_Page excerpt_:
6 Ch 16 Dimensionality Reduction

Dimensionality reduction transforms a data set from a high-dimensional space into a low-dimensional space, and can be a good choice when you suspect there are “too many” variables. An excess of variables, usually predictors, can be a problem because it is difficult to understand or visualize data in higher dimensions.

  • Principal component analysis (PCA) unsupervised and uncorrelated

  • Partial least squares (PCA) supervised

“It tries to find components that simultaneously maximize the variation in the predictors while also maximizing the relationship between those components and the outcome.”

  • Independent Component Analysis (ICA) statistically independent

7 Ch 19 Trusting Predictions

How do we avoid inappropriate predictions?

  • Equivocal zones use the predicted values to alert the user that the results may be suspect.

  • Applicability uses the predictors to measure the amount of extrapolation (if any) for new samples.

library(tidymodels)
tidymodels_prefer()
simulate_two_classes <- 
  function (n, error = 0.1, eqn = quote(-1 - 2 * x - 0.2 * x^2 + 2 * y^2))  {
    # Slightly correlated predictors
    sigma <- matrix(c(1, 0.7, 0.7, 1), nrow = 2, ncol = 2)
    dat <- MASS::mvrnorm(n = n, mu = c(0, 0), Sigma = sigma)
    colnames(dat) <- c("x", "y")
    cls <- paste0("class_", 1:2)
    dat <- 
      as_tibble(dat) %>% 
      mutate(
        linear_pred = !!eqn,
        # Add some misclassification noise
        linear_pred = linear_pred + rnorm(n, sd = error),
        prob = binomial()$linkinv(linear_pred),
        class = ifelse(prob > runif(n), cls[1], cls[2]),
        class = factor(class, levels = cls)
      )
    dplyr::select(dat, x, y, class)
  }
set.seed(1901)
training_set <- simulate_two_classes(200)
testing_set  <- simulate_two_classes(50)

_Required work_:
1. In the page excerpt on dimensionality reduction and trusting predictions, what do equivocal zones use to alert the user that results may be suspect?
2. Rewrite the passage of the page excerpt that begins at the words "How do we avoid" and stops after "Sigma = sigma)", putting "extension" in place of "extrapolation".
The material that follows has no connection to the text above.

_Supplied material_:
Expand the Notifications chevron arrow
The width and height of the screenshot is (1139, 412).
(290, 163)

* * *

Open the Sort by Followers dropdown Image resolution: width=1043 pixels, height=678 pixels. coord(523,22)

--

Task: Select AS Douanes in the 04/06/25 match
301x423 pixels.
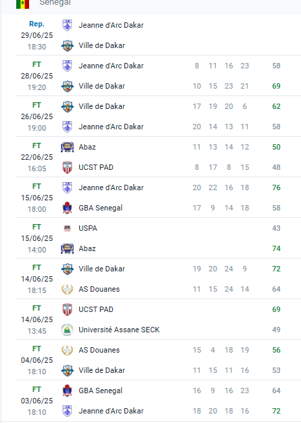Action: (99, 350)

_Results_:
1. They use the predicted values.

2.
How do we avoid inappropriate predictions?

  • Equivocal zones use the predicted values to alert the user that the results may be suspect.

  • Applicability uses the predictors to measure the amount of extension (if any) for new samples.

library(tidymodels)
tidymodels_prefer()
simulate_two_classes <- 
  function (n, error = 0.1, eqn = quote(-1 - 2 * x - 0.2 * x^2 + 2 * y^2))  {
    # Slightly correlated predictors
    sigma <- matrix(c(1, 0.7, 0.7, 1), nrow = 2, ncol = 2)
    dat <- MASS::mvrnorm(n = n, mu = c(0, 0), Sigma = sigma)